Checklist de prise de poste : dix minutes qui évitent une journée perdue
Une liste de contrôle imprimée dans le camion vaut mieux qu'un opérateur consciencieux et pressé.
Le contrôle de prise de poste est une obligation de l'utilisateur et le meilleur investissement de temps de la journée. Il prend dix minutes et attrape à peu près tout ce qui peut immobiliser un chantier.
1. Les documents
- Rapport de VGP : correspond-il au numéro de série de la machine livrée ? Date dans les six mois ?
- Notice constructeur en français, à bord ou accessible.
- Fiche de pression au sol, si le chantier comporte une dalle, un plancher ou un sol incertain.
- Autorisations de conduite des opérateurs, pour la bonne catégorie.
Si un document manque, demandez-le avant de démarrer, pas après.
2. L'état visuel, machine à l'arrêt
- Vérins : aucune trace d'huile sur les tiges, pas de rayure profonde.
- Flexibles : pas de craquelure, pas de frottement, raccords secs.
- Structure : pas de fissure visible aux articulations et aux pieds de flèche, pas de déformation.
- Panier : garde-corps complets, portillon qui se referme et se verrouille, plancher sain, point d'ancrage du harnais présent et lisible.
- Pneus ou chenilles : usure, pression, absence de coupure. Patins de stabilisateurs complets.
- Plaques et marquages : charge maximale, vitesse de vent admissible, schéma d'enveloppe, lisibles.
3. Les niveaux et l'énergie
- Carburant : niveau suffisant pour la journée, pas seulement pour démarrer.
- Batteries : état de charge mesuré à l'indicateur, pas supposé. Une machine qui affiche trois barres à 8 h ne finira pas la journée.
- Huile hydraulique : niveau dans la plage, pas de trace de fuite sous la machine.
4. Les sécurités, moteur tournant
1. Arrêt d'urgence au sol : appuyer, vérifier la coupure, réarmer.
2. Arrêt d'urgence au panier : idem.
3. Pédale ou bouton homme-mort : relâcher, tout doit s'arrêter.
4. Avertisseur sonore et gyrophare.
5. Basculement du sélecteur sol / panier : vérifier que le poste sol reprend la main.
6. Descente de secours : localiser, comprendre, essayer à faible hauteur.
Le sixième point est celui qu'on saute. C'est le seul qui compte vraiment le jour où la machine s'arrête en l'air — voir notre procédure de descente de secours.

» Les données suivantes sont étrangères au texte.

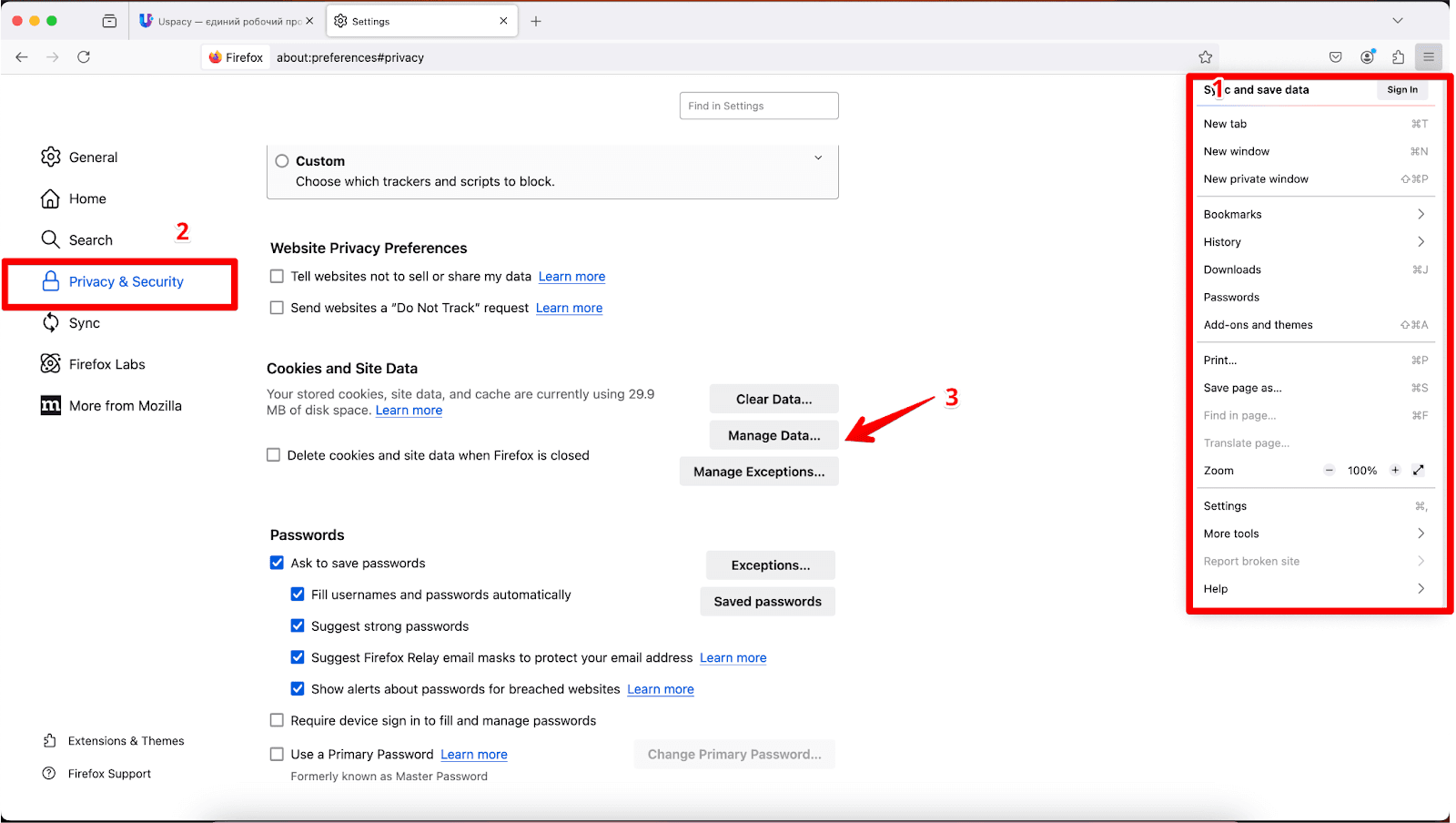Bookmark this page with the star icon
The image size is (1456, 823).
pos(1206,57)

5. Les essais de fonctionnement
À vide, à faible course, depuis le poste sol puis depuis le panier : montée, descente, rotation, sortie et rentrée de flèche, translation, stabilisateurs. Écoutez : un bruit de pompe qui force, un à-coup, une dérive lente d'un vérin sont des signaux.
Vérifiez le comportement du capteur de dévers en inclinant légèrement la machine si le terrain le permet : l'alarme doit se déclencher et les mouvements se brider.

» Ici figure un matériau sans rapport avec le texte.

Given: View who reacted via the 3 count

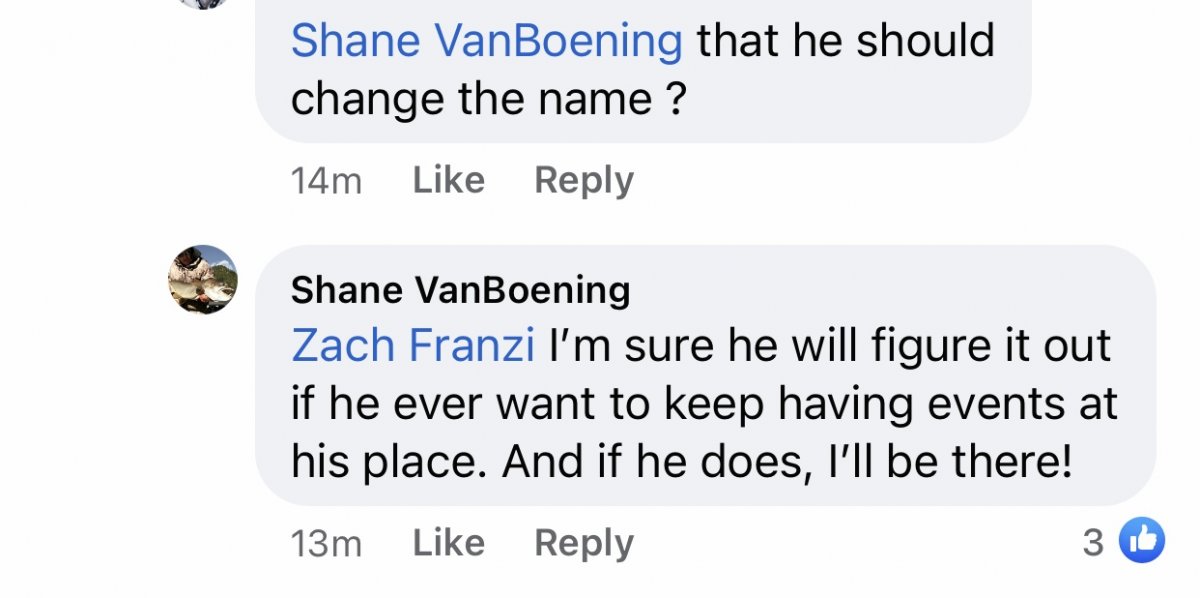Looking at the screenshot, I should (1093, 542).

6. L'environnement de travail
C'est l'examen d'adéquation, obligation de l'utilisateur :
- Lignes électriques aériennes : repérées, distance mesurée, 3 ou 5 m appliqués.
- Sol : nature, portance, regards, tranchées récentes, bord de fouille. Plaques nécessaires ?

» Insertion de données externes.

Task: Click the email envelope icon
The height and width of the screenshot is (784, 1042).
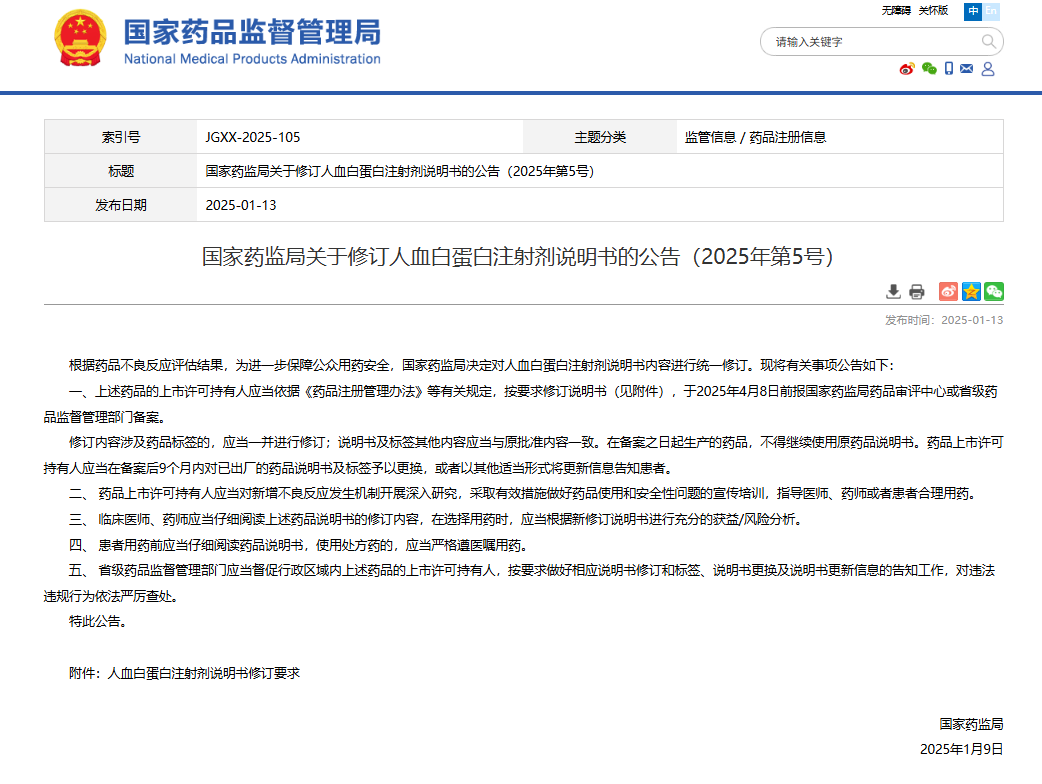Action: pos(966,69)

- Hauteurs libres : linteaux, poutres, câbles, auvents sur le parcours.
- Co-activité : engins, circulation, personnes sous la zone de travail. Balisage en place.
- Vent : mesuré ou estimé, seuil de la machine connu.
- Repli : où redescendre et se garer si le vent monte ou si un incident survient.
Cette liste tient sur une feuille A4. Imprimez-la, laissez-la dans le camion, et faites-la signer par l'opérateur : c'est aussi la trace qui vous protège en cas de contrôle.